##### GIVEN RECORDS

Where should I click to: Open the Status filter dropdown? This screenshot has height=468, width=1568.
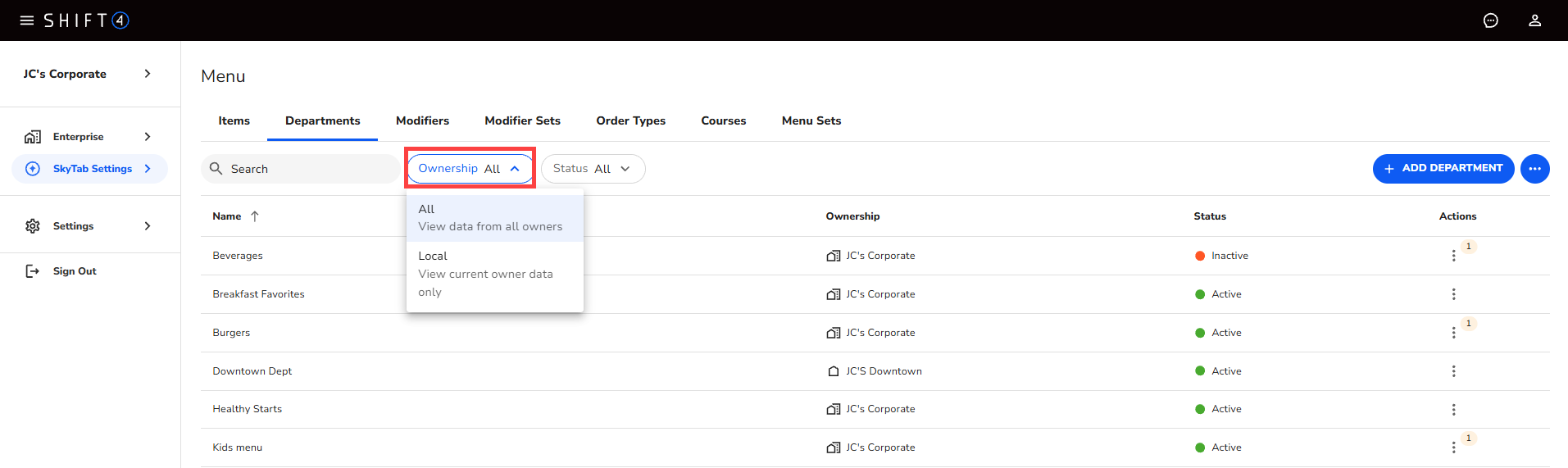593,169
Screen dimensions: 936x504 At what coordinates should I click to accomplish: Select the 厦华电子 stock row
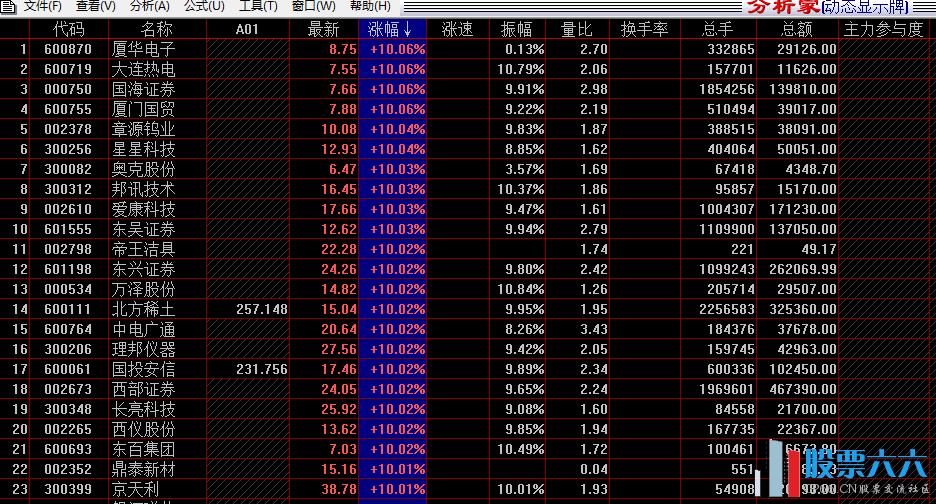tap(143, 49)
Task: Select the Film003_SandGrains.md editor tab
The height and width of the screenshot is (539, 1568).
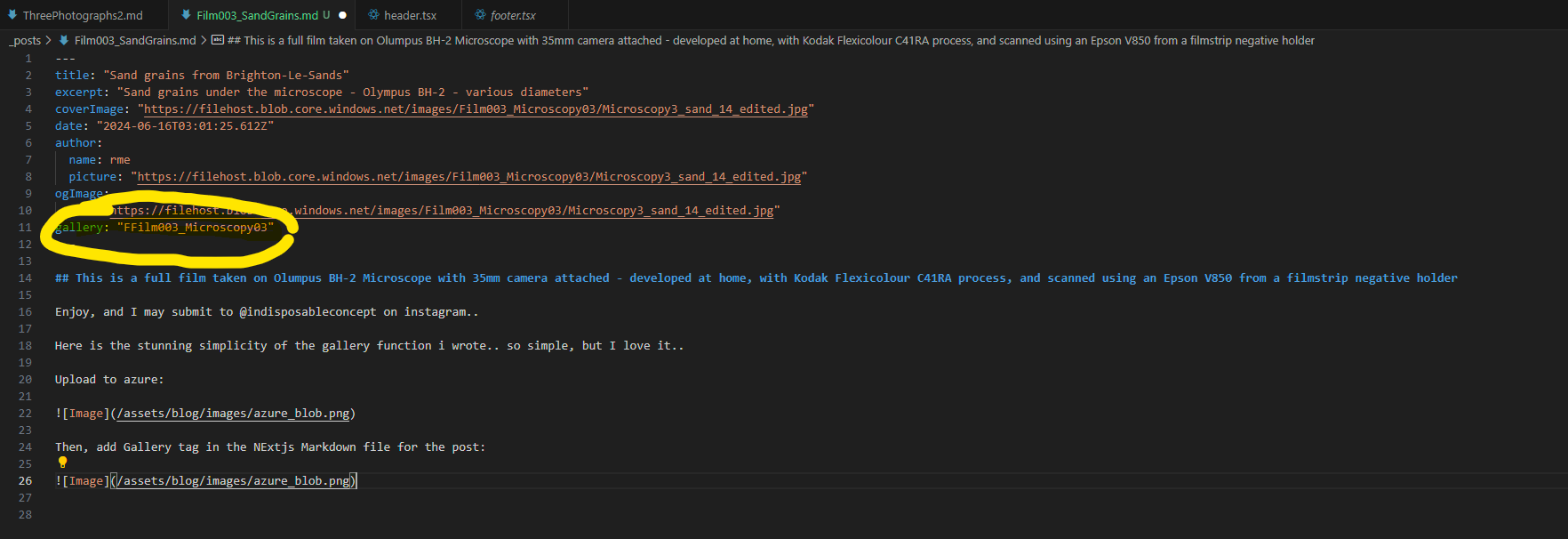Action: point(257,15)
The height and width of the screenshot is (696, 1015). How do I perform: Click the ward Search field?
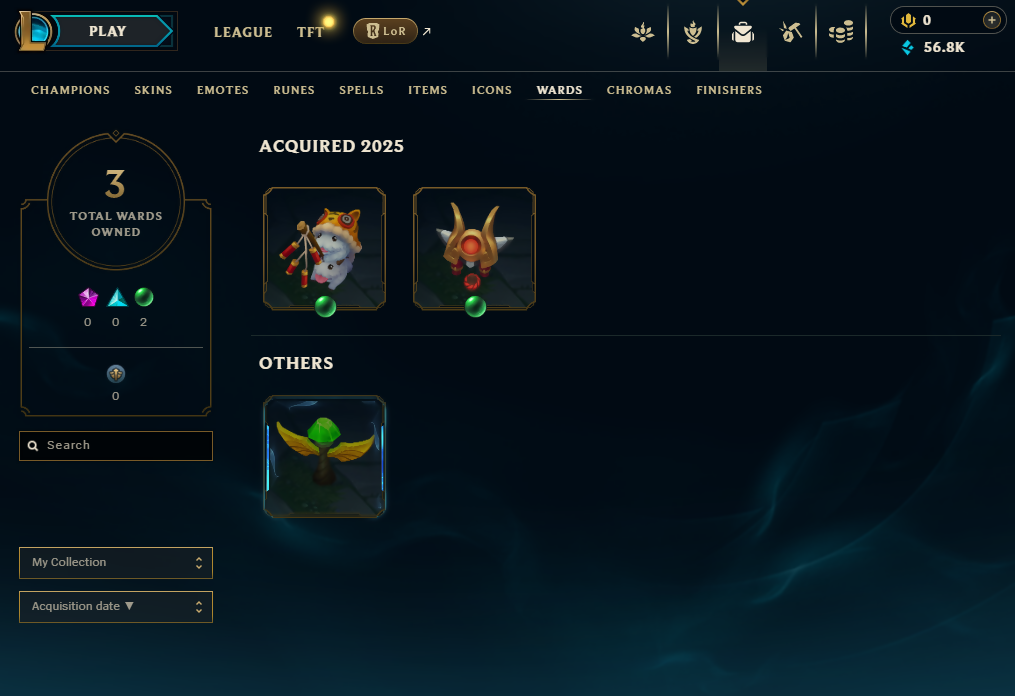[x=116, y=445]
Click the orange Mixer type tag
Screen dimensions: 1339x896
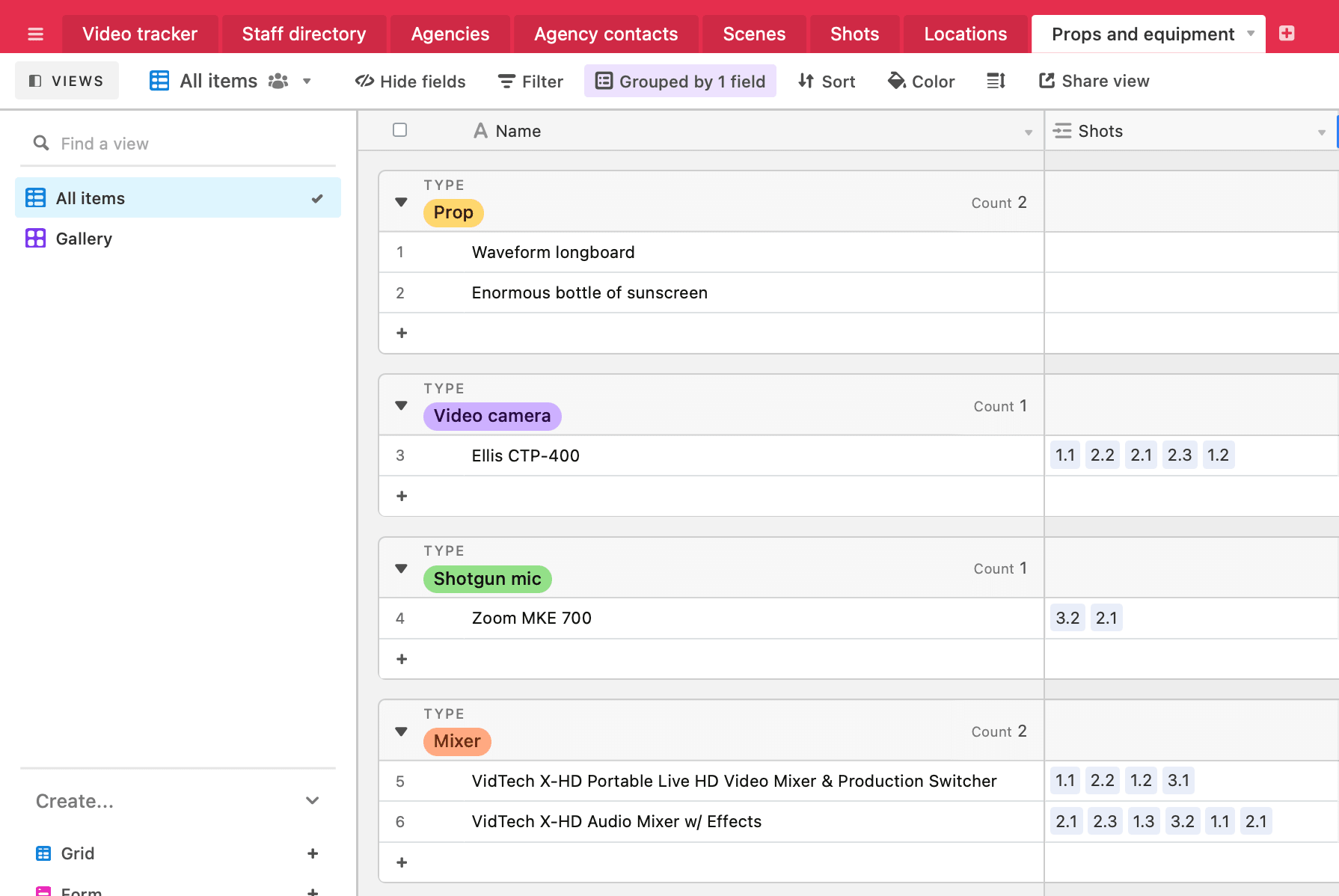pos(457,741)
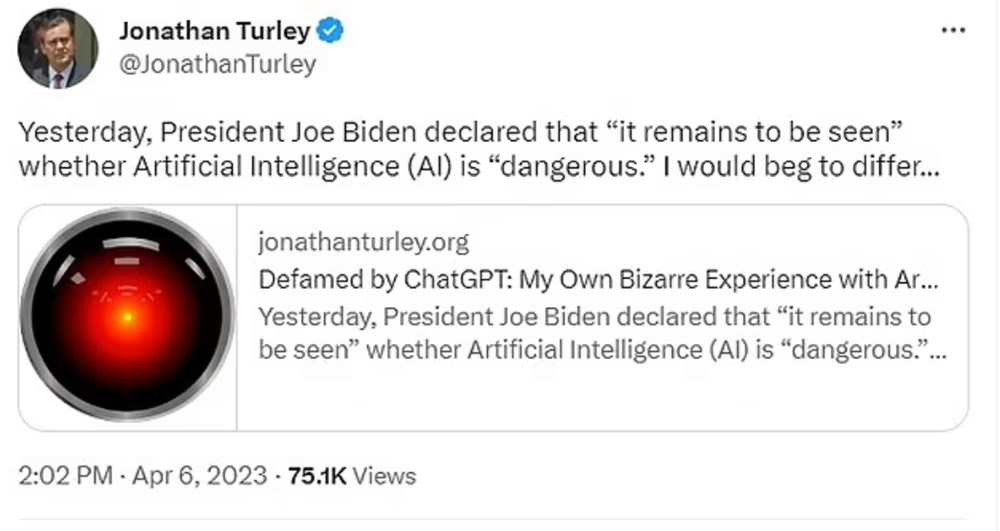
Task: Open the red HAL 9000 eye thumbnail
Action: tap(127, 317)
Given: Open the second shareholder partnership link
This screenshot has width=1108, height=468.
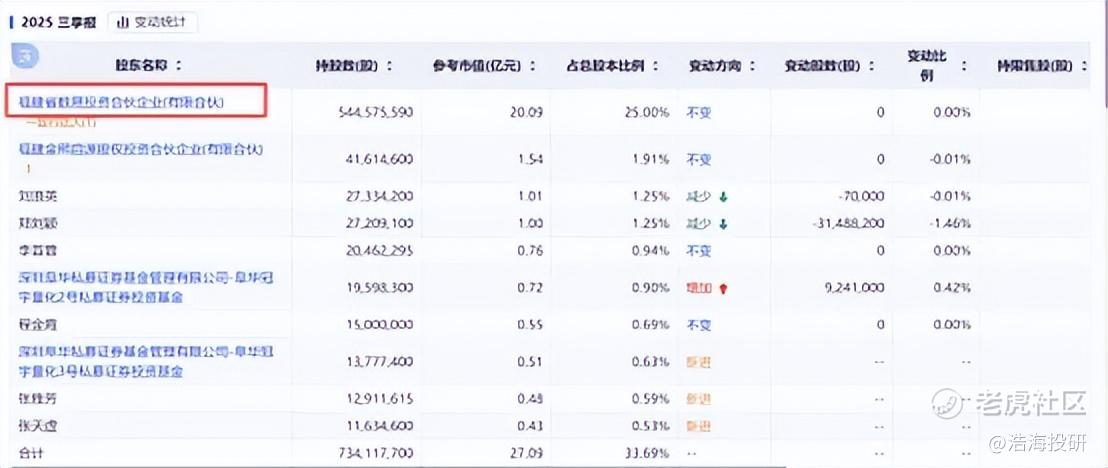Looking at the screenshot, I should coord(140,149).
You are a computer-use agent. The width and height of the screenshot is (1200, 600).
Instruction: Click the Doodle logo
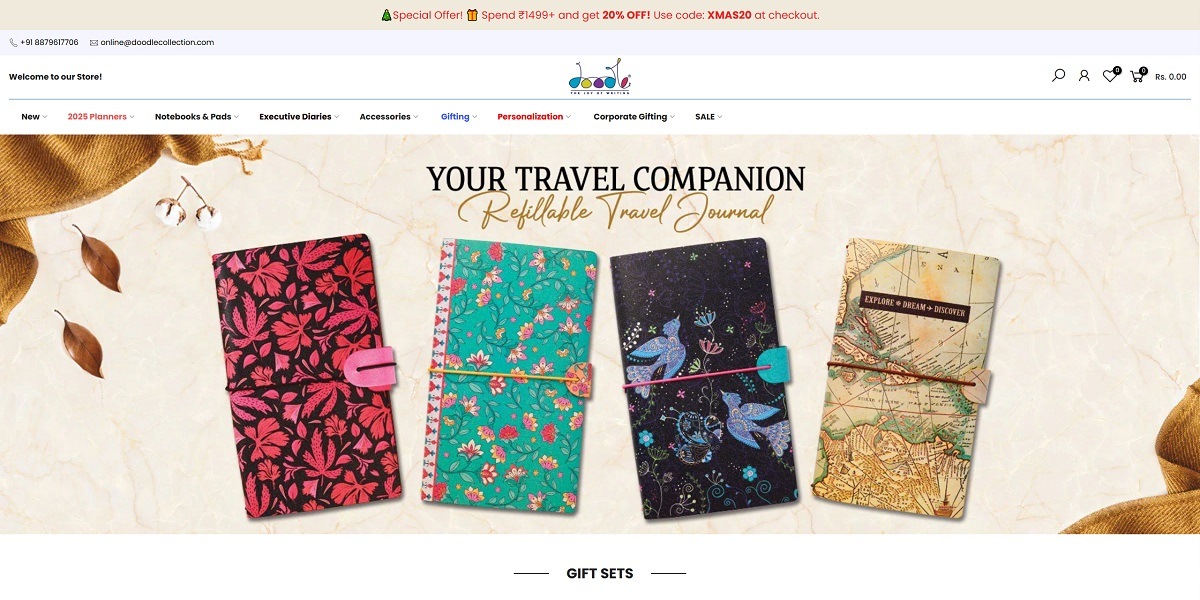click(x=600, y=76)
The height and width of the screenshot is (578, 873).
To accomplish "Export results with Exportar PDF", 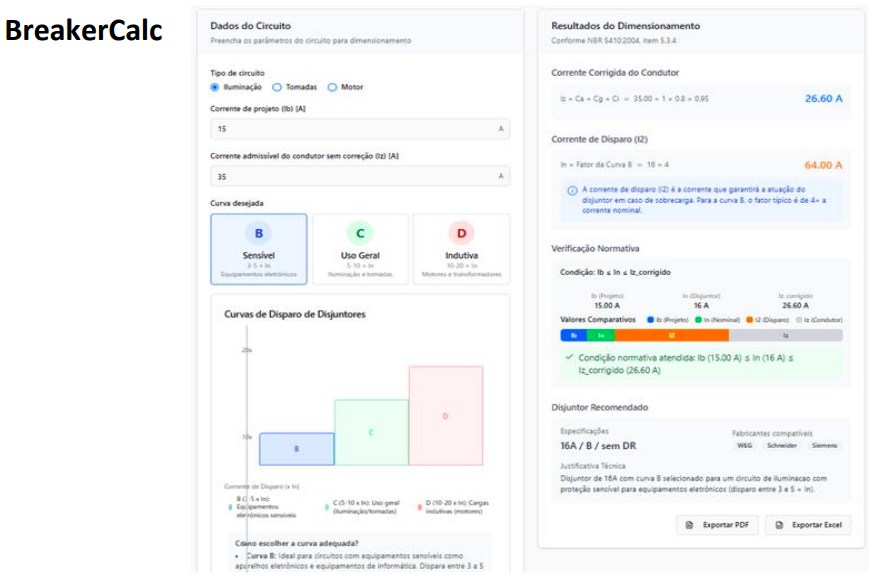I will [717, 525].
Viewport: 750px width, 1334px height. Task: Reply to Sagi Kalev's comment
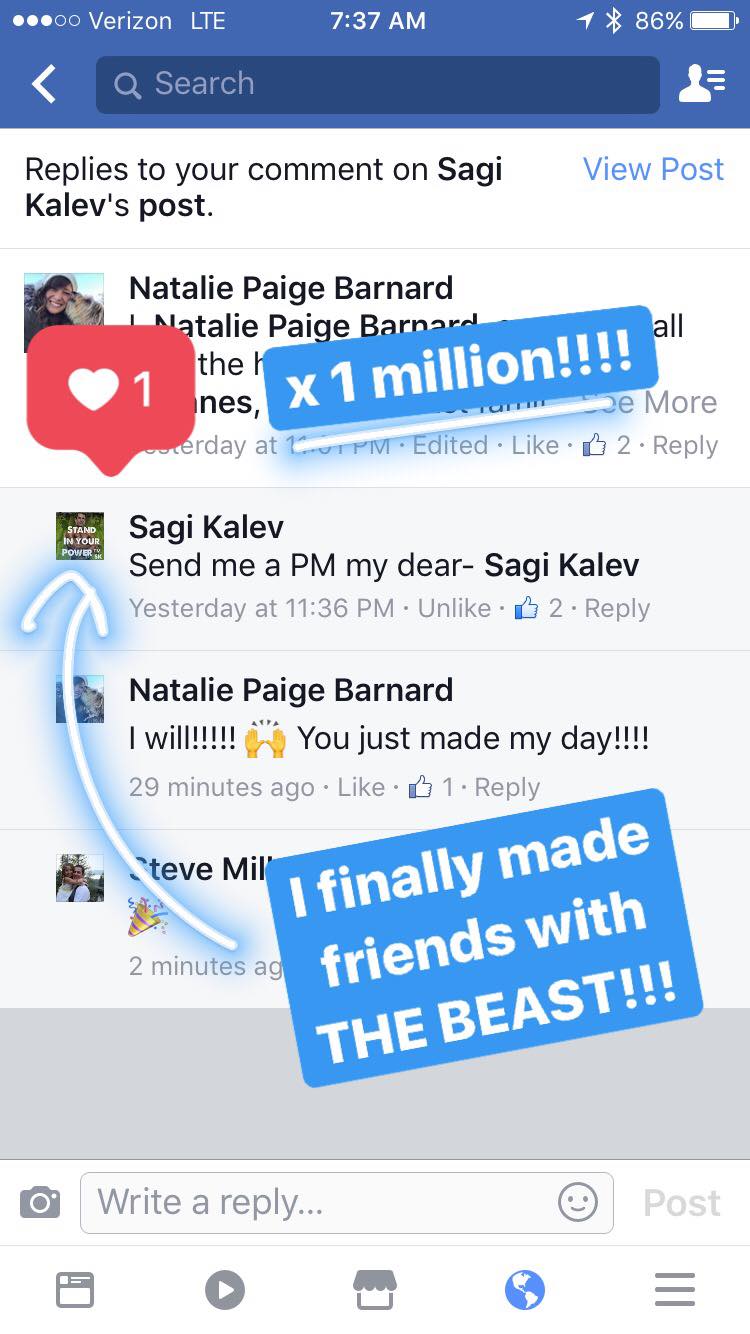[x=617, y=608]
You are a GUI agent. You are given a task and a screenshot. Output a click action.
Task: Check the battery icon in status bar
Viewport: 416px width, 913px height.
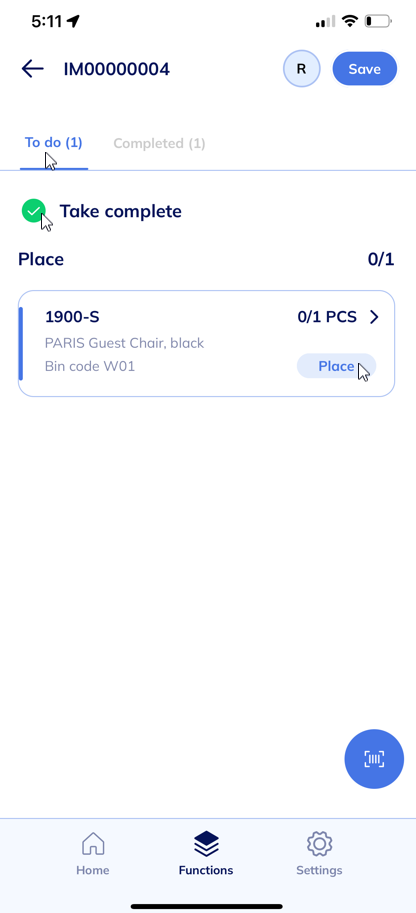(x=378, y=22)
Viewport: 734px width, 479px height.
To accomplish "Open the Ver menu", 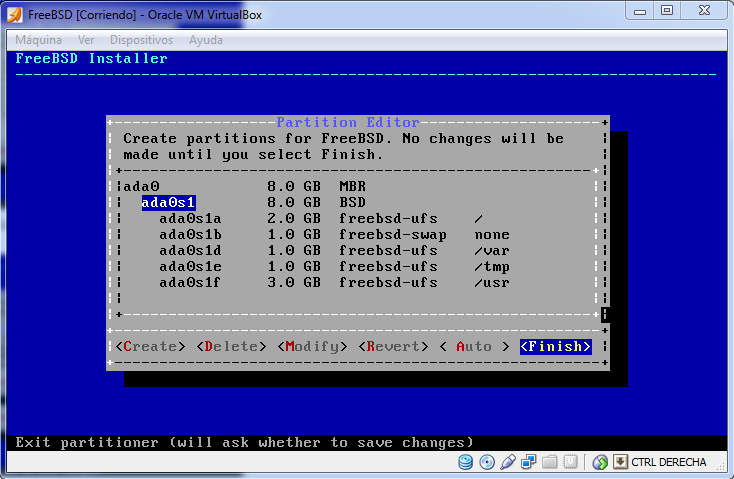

##########

Omit the pictures, then extract verbatim only those lines that fall between the line containing "Viewport: 750px width, 1334px" and the final line of the records above, both included.

Viewport: 750px width, 1334px height. Task: Reply to Sagi Kalev's comment
[x=617, y=608]
You are a GUI agent. You are given a task and a screenshot. Output a click action.
Task: Check the battery icon in status bar
Viewport: 416px width, 913px height.
(x=378, y=22)
Viewport: 734px width, 479px height.
To accomplish "Open the Ver menu", 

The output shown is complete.